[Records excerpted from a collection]
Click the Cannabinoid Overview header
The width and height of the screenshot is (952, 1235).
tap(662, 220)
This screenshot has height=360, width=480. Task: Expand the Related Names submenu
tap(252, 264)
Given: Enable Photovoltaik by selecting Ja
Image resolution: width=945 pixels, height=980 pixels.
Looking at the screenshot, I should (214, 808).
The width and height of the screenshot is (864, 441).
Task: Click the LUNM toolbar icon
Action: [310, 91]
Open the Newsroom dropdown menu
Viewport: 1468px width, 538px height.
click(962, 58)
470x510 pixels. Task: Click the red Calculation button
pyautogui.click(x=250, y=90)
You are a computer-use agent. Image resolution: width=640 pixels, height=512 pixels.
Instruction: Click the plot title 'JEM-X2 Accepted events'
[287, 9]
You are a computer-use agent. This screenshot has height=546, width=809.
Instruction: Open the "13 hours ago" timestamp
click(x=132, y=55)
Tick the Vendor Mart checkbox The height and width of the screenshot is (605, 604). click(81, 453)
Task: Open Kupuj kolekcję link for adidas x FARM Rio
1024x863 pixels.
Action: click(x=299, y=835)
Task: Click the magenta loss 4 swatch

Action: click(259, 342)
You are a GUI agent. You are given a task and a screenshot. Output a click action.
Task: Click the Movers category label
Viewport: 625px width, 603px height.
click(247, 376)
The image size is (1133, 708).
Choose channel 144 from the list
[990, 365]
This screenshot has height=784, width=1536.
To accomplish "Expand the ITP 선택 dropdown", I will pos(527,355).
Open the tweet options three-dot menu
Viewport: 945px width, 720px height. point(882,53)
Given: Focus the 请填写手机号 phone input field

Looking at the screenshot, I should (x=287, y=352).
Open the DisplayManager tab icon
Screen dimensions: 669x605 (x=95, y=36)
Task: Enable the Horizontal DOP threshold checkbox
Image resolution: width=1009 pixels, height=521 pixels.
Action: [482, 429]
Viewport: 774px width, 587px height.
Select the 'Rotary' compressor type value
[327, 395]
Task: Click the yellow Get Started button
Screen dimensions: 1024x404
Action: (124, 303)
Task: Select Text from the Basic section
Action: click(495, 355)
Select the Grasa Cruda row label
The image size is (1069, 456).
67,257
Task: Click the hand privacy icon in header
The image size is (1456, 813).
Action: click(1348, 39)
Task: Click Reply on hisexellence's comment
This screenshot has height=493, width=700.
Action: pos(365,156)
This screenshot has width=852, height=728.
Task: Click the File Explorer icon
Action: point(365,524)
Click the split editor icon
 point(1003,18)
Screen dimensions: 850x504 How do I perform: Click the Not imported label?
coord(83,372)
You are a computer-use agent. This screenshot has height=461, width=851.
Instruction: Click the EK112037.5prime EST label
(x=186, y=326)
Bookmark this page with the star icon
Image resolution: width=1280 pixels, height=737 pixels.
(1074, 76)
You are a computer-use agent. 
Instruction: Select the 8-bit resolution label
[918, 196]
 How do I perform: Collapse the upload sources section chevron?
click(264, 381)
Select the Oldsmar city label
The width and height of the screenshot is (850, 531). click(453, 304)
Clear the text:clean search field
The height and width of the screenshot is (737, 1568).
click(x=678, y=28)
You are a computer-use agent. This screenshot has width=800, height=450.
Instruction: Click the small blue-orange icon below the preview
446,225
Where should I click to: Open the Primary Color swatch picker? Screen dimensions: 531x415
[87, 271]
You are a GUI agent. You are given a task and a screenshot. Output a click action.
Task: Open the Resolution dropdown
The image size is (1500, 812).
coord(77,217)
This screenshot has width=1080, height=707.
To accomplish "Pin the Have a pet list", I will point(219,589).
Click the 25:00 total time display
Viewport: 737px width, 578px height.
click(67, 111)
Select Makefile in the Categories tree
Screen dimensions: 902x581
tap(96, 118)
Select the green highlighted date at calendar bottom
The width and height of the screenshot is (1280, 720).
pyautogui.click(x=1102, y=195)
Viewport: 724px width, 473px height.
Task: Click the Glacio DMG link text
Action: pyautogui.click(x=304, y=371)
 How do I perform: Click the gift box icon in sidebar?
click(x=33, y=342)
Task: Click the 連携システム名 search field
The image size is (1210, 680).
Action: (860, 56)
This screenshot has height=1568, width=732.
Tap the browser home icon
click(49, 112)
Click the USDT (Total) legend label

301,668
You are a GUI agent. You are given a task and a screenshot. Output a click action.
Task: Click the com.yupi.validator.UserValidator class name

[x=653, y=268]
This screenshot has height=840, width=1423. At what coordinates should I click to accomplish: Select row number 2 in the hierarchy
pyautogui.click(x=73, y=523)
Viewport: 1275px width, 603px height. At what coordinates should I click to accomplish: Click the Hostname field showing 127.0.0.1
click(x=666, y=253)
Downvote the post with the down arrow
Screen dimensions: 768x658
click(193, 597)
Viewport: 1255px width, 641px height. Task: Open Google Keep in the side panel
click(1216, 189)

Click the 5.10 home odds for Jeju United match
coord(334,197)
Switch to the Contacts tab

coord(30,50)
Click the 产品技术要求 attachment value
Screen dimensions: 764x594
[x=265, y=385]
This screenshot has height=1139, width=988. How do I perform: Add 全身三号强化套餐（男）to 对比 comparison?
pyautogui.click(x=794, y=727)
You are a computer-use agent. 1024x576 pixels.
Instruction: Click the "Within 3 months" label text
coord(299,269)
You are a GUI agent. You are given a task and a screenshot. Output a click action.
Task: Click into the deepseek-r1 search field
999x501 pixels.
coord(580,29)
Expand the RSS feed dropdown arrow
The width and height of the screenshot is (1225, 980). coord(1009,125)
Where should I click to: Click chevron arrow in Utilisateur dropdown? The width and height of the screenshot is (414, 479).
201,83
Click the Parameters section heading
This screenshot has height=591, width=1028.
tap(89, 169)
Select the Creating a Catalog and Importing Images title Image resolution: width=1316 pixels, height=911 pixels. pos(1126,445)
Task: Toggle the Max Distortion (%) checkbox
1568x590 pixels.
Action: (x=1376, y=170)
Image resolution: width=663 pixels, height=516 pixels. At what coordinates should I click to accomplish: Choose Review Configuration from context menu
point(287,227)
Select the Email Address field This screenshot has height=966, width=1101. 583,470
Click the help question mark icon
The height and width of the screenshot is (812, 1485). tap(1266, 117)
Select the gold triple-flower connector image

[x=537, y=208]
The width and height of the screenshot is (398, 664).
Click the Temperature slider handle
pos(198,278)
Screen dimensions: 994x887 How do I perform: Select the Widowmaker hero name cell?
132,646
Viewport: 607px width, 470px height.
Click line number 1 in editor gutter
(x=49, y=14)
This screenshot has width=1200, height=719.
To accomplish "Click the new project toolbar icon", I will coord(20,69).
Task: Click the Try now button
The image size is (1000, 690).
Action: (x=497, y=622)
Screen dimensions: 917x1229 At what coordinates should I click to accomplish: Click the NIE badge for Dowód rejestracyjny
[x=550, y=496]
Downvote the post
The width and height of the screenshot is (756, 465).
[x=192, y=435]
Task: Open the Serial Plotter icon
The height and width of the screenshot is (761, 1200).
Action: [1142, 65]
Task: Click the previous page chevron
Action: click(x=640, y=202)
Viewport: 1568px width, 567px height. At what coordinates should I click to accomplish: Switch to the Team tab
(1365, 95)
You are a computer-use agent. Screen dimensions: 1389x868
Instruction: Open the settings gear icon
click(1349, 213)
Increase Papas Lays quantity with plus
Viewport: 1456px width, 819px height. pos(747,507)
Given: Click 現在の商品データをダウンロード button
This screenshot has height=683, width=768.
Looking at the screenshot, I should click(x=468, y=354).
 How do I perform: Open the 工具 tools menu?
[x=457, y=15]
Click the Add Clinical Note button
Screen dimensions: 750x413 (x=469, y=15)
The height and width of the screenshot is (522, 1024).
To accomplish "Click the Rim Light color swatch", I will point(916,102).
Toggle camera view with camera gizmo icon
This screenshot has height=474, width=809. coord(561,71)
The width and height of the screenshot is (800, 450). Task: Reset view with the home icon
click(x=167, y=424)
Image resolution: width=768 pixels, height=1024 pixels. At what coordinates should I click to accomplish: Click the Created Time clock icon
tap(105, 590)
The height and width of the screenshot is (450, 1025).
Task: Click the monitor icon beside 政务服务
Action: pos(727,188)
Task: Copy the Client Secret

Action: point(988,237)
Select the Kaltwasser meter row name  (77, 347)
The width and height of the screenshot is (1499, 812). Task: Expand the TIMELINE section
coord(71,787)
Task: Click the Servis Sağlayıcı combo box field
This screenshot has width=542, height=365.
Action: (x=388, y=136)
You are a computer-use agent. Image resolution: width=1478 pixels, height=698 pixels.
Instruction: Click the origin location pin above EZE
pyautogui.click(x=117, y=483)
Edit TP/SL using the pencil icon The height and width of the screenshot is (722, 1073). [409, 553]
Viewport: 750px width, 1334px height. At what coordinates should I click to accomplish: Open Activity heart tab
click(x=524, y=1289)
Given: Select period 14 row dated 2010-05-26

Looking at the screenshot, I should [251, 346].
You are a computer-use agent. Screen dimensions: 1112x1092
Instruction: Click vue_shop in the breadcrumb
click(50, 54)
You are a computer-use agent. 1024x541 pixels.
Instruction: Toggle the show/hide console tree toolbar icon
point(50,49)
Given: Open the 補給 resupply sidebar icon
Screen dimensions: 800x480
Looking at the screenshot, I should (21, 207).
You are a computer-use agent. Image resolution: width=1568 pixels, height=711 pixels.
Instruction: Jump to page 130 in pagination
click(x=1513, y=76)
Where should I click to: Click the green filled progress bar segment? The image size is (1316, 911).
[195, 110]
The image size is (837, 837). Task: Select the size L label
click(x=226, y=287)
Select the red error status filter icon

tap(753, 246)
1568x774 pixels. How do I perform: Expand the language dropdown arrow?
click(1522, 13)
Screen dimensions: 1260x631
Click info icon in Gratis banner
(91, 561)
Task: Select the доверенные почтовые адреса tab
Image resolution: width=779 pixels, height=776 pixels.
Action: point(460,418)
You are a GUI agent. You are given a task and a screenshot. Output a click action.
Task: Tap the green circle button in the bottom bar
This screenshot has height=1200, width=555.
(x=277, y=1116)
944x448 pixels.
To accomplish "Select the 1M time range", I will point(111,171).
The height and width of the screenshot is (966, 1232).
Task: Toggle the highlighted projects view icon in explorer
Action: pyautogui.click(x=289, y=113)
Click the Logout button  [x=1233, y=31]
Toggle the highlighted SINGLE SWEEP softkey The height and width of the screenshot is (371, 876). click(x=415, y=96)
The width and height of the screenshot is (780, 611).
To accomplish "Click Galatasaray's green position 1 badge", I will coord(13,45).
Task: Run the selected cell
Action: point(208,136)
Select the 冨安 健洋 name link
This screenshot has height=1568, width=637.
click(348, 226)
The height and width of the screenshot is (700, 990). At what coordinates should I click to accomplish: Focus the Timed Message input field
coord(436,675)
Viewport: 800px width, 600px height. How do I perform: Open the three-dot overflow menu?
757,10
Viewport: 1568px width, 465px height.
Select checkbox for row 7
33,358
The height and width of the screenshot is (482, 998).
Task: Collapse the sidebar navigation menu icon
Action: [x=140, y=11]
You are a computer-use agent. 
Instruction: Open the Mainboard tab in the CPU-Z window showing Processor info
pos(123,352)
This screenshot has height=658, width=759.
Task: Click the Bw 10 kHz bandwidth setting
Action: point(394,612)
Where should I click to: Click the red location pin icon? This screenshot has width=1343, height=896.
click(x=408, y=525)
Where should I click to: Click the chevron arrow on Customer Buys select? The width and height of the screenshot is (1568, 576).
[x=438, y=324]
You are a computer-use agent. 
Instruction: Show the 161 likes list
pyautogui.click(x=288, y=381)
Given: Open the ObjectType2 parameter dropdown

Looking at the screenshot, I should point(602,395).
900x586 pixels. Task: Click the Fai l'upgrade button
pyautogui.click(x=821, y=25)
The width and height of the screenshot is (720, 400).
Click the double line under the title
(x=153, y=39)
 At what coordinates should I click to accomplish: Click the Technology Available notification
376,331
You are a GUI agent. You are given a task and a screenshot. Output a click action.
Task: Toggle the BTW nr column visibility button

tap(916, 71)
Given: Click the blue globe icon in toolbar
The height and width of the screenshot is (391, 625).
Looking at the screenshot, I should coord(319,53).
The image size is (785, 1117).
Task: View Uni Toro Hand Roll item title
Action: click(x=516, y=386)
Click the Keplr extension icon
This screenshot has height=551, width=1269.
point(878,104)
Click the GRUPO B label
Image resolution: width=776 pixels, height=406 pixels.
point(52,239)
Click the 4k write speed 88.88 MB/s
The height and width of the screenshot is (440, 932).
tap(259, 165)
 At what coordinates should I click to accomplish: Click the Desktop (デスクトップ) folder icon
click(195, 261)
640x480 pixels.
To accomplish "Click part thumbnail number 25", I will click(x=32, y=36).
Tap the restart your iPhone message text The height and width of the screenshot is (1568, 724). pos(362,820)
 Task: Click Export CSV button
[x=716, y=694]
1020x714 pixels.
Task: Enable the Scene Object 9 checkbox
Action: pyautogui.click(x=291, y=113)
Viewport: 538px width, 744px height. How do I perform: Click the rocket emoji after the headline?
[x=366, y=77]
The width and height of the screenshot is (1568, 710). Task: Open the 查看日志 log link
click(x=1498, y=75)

§ **The problem**:
The answer is the run of lines above from the line containing "You are a computer-use agent. 1024x576" through the line containing "Task: Click into the deepseek-r1 search field", copied exactly and alone.

§ **Exercise output**:
You are a computer-use agent. 1024x576 pixels.
Instruction: Click the "Within 3 months" label text
coord(299,269)
You are a GUI agent. You are given a task and a screenshot. Output a click action.
Task: Click into the deepseek-r1 search field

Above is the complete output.